Ausstellungsansicht Johannes Bendzulla, Courtesy Galerie Falko Alexander, Köln, Galerie Petra Rinck, Düsseldorf und der Künstler
Sexy Teeth – Johannes Bendzulla: Drinnen gemütlich – Draußen schön, Galerie Falko Alexander, Köln
Abgehetzt weil zu spät los bugsierte sich Friedrich durch die sich gerade schließende Schiebetür und stellte fest, dass auf jedem Vierersitz jeweils eine Person in Fahrtrichtung am Fenster saß. Da ihm nicht viel Besseres blieb, nahm er gegenüber einem jungen Mann mit kinnlangen schwarzgefärbten Haaren Platz, welcher gerade ein Loch in die Luft starrte. Unverdächtig dasitzend atmeten beide unentwegt Mikroorganismen aus, die sich in der Luft unsichtbare Scharmützel lieferten, sich gegenseitig fraßen und vögelten. Irgendwo bei Norf rauschten ein paar Kühe und Hühner an ihnen vorbei. Zufällig sah sich in diesem Augenblick auch der liebe Gott diesen Flecken Erde genauer an und von da oben sah die S-Bahn wie eine lange dünne Raupe mit viereckigen Öffnungen an den Seiten aus, durch die in Textilien gehüllte Lebewesen mit etwas Fell auf dem Kopf hinausguckten. Nach seiner Ankunft ging er zu einem Bahnhofskiosk, wo seinen Anweisungen folgend zwei Colakracher, zwei saure Schnuller, zwei Lakritzzungen und zwei Fruchtschnecken in ein kleines Papiertütchen gefüllt und ihm überreicht wurden. Monika wusste gar nicht wie ihr geschah, als sie, kaum einen Fuß auf den Bahnsteig gesetzt, einen sexy prickelnden Colakracherkuss bekam. Die Stadt, in der die Ausstellung stattfand, war echt schön. Unmittelbar neben dem Bahnhof stand eine riesengroße Kirche und auch sonst fand er es dort echt gut. Überall waren Fahrradfahrer, Schaufenster, Autos und Bäume. In einem Buch mit dem lustigen Titel Fräulein Smillas Gespür für Schnee hatte Friedrich gelesen, dass die Einwohner der Polarregion siebzehn verschiedene Worte für weiß auf Lager hatten und die hätte man inmitten der Räume, in die sie dann eintraten, gewiss gut gebrauchen können.

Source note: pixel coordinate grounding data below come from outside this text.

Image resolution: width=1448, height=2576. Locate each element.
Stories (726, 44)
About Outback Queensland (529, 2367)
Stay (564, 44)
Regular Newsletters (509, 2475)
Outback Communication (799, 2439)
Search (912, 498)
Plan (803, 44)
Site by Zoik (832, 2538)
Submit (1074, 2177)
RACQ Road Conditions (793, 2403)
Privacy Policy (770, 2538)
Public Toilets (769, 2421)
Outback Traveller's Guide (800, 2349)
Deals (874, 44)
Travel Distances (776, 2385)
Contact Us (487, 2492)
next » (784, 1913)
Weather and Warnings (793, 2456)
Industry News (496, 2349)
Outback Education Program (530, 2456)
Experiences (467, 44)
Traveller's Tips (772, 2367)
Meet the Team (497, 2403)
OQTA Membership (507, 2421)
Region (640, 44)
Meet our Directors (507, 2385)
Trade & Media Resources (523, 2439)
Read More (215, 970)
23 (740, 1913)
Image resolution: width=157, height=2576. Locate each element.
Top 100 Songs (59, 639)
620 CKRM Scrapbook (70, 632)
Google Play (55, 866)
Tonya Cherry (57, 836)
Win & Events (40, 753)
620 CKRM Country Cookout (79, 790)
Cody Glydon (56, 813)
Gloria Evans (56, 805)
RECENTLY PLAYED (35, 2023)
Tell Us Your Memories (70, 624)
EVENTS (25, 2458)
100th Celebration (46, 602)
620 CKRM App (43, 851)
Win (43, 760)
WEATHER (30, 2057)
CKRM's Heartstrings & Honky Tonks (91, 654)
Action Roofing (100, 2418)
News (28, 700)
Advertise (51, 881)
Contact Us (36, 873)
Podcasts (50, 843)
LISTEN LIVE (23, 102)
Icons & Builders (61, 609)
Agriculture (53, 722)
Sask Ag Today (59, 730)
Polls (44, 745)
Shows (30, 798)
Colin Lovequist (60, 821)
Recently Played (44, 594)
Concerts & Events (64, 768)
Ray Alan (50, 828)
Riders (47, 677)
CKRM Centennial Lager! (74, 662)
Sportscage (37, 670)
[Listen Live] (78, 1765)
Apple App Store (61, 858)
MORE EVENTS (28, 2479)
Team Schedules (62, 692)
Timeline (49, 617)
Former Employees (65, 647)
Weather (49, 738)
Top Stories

Johannes Bendzulla: Zahn im Sturm v2 / Tooth in a Storm v2, 2023, Inkjet Print auf Hahnemühle Photo Rag, gerahmt, 45 x 60 cm, Courtesy Galerie Falko Alexander, Köln, Galerie Petra Rinck, Düsseldorf und der Künstler
Bedächtig auf einer zuckrig ummantelten Lakritzzunge herumkauend sah sich Friedrich, während Monika schon auf den ersten Metern an einem bekannten Gesicht hängengeblieben war, die an der Wand hängenden Hochglanzexponate an, auf welchen passenderweise nichts als blitzblanke Zähne respektive Zahnimplantate, ganzer Gebisse oder sonstwie dentalmedizinisch Daherkommendes auszumachen war. Überdimensionierte Privatversicherten-Hauer ragten majestätisch inmitten luxuriös ausgestatteter Wohnräumlichkeiten empor, wurden auf kindergeburtstäglichen Bescherungstischen zwischen bunt geschmückten Paketen aufgeboten oder zum pittoresken Bestandteil einer alpinen Gebirgslandschaft gemacht. Gänzlich ungut sah es hingegen für einen wurzelentzündeten Zahnzombie aus, der im eisigen Wind einer sibirischen Einöde dem letzten Stadium seines Verfalls überlassen schien. Hier und da hatte sich der Künstler, ein gewisser Johannes Bendzulla, in Gestalt eines Männchens mit verformter Physiognomie, welches den anwesenden Kunstguckerinnen und -guckern stechende Blicke zuwarf, auch selbst in dieses partikuläre Geschehen eingebracht. Friedrich schaute sich um, sah, dass Monika nebst Entourage mit der Anfertigung von Selfies beschäftigt war und ging vor die Tür eine rauchen. Irgendwie schien die keimfreie Ästhetik dieser Zeit eingedenk des Persillächelns jener, die vor einem ringlichtbewehrten Objektiv um kleine Herzchen auf ihren Displays hustleten, zu einem evolutionären Auslesefaktor erwachsen zu sein. Der Stich ins Herz, den es bedeutete, wenn man beim Kampf um Aufmerksamkeit das Nachsehen hatte, war wohl kein anderer als jener, den ihre stammeshierarchisch organisierten Urahnen verspürt hatten, wenn sie bei der Aufteilung der gemeinsamen Jagdbeute leer ausgegangen waren. Man durfte gespannt sein, wie es menschheitstechnisch so weiterging, dachte Friedrich vor sich hin, während er mit seinem Blick ein paar hastige Passanten, die gerade anderes im Kopf hatten, über den Gehweg der anderen Straßenseite verfolgte.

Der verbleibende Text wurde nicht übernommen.